The Bell Tolls For Us

As a follow-up to my previous post on Monday's tragedy at Virginia Tech, I came across an entry in hard deadlines, the blog of my friend and fellow media ecologist John McDaid, dated today, April 18, and entitled Virginia Tech massacre. In his post, he concentrates on another professor who was killed while teaching a German class, Christopher James Bishop, and how he is being mourned by the science fiction community.

It is a cliché to quote John Donne, and yet the words ring true:

Who casts not up his eye to the sun when it rises? but who takes off his eye from a comet when that breaks out? Who bends not his ear to any bell which upon any occasion rings? but who can remove it from that bell which is passing a piece of himself out of this world? No man is an island, entire of itself; every man is a piece of the continent, a part of the main.
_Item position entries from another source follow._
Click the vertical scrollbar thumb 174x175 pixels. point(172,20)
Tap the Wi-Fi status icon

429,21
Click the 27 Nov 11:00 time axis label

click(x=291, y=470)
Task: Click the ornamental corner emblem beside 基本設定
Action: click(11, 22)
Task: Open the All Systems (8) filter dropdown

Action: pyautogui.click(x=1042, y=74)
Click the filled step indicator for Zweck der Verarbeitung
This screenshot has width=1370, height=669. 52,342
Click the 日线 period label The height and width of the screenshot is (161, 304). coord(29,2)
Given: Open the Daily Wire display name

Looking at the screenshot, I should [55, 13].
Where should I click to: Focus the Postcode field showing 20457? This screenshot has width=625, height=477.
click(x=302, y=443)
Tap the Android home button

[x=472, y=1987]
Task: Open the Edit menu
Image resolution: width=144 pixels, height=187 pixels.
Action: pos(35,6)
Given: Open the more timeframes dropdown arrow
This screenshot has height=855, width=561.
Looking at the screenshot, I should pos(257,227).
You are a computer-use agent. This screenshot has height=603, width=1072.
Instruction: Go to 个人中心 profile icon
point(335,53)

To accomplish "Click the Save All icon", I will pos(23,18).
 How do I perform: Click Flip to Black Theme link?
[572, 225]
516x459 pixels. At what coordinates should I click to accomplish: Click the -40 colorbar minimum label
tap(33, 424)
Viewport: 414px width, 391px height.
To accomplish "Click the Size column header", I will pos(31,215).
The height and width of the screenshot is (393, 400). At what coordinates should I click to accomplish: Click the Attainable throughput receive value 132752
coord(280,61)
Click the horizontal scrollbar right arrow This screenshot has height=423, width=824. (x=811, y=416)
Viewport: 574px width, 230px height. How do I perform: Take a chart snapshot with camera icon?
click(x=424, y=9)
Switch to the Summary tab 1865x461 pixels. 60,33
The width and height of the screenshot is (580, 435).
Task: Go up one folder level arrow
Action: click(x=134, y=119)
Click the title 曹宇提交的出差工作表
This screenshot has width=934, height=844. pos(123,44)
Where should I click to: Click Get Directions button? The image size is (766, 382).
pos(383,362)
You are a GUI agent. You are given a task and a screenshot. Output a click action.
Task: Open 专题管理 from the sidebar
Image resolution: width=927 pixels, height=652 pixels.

If a clod be washed away by the sea, Europe is the less, as well as if a promontory were, as well as if a manor of thy friend's or of thine own were: any man's death diminishes me, because I am involved in mankind, and therefore never send to know for whom the bell tolls; it tolls for thee.

The separation between us may be more or less than the fabled six degrees, but it is all the more true in our increasingly networked, interconnected world that there are no islands, only mother ocean. The bell tolls and we, living in acoustic space, cannot help but resonate, each in our own way.